CSE 422S: Generating SSH Keys

When you connect to the school's servers with ssh,you must specify your username, e.g. ssh username@shell.cec.wustl.edu or you risk getting locked out of the server. If you connect with the wrong username or password 5 times in 30 minutes, your IP address will be blacklisted for 4 weeks.

To help prevent lockouts due to incorrect password attempts, you may want to log in using an SSH key instead of a password, as outlined below:

Instructions for SSH Key Generation

  1. First, you will generate a key.

    Open a terminal window or command prompt on your personal computer or Raspberry Pi.

    Then, enter the hidden .ssh directory:
    cd .ssh

    Now, generate a key using:
    ssh-keygen -f your-key-name

    Replace your-key-name with a unique name for your key. We recommend something containing your username, like key_username.

    Now, enter a passphrase for your key. You can use your WUSTL Key password, or another password of your choice. Keep in mind that this passphrase is bound to this SSH key; it will not change when your WUSTL Key password changes.

    Your key now exists locally on your machine in two files: your public key exists in the file your-key-name.pub. This half of your SSH key is public information, and you can freely give it to anyone you need to communicate securely with.

    Your private key exists in the file your-key-name. This is like your password. You should never give this file to anyone!
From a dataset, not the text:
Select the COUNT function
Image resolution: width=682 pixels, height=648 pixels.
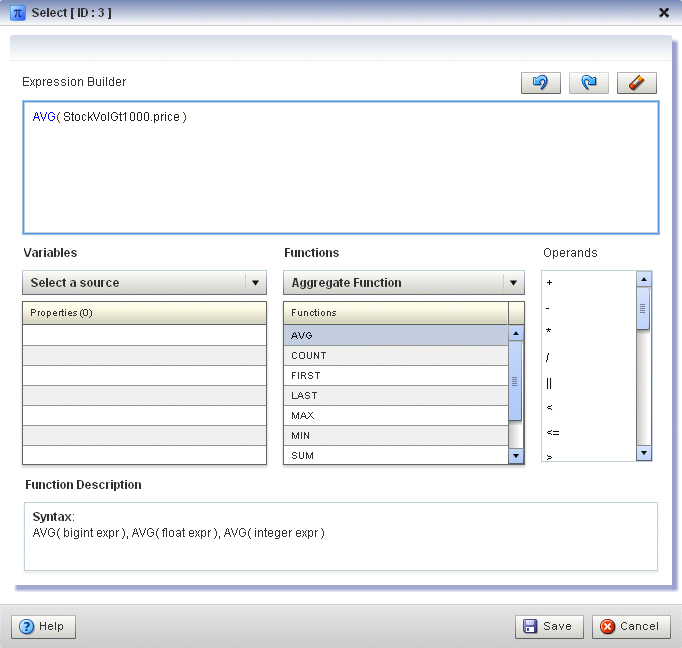(x=395, y=356)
Anyone with your private key can impersonate you and successfully interact with anyone who has your public key.

  2. Now, install the key on the school's server by issuing the following command:
    ssh-copy-id -i your-key-name your-username@shell.cec.wustl.edu

    This will instruct the server to associate the key you just created with your user account. You will be prompted to enter your password. This is your WUSTL Key password, not your SSH key passphrase!

    Note for Windows Users

    If you are using Windows, the ssh-copy-id command may not be recognized.

    In this case, use sftp to copy your key files (public and private) from your local .ssh directory to your .ssh directory on shell.cec.wustl.edu:
    cd .ssh
    put your-key-name*

    Then, ssh into the server with your WUSTL Key and password, and enter the hidden .ssh directory:
    cd .ssh

    Now, install the key using the ssh-copy-id command as outlined above.

    At this point, if you like, you may delete the private key file from the server.

  3. Finally, your computer's ssh client will need to be configured to use your key.

    If it does not alreday exist, create a file called config in your local .ssh directory. Inside the file, add the following 3 lines:

    Host a-nickname-for-the-server
    	HostName shell.cec.wustl.edu
    	IdentityFile ~/.ssh/your-key-name

    In the above, a-nickname-for-the-server is a short nickname you would like to use to access the server. We chose "shell".

    The text after IdentityFile should be the path to your private key.

    You can now connect to shell.cec.wustl.edu with your key, without providing your WUSTL Key username or password. Simply use either:

    ssh a-nickname-for-the-server (in our case ssh shell)
    sftp a-nickname-for-the-server (in our case sftp shell)

    You will be prompted for the passphrase you assigned to the key. Enter the passphrase, press enter, and you're in!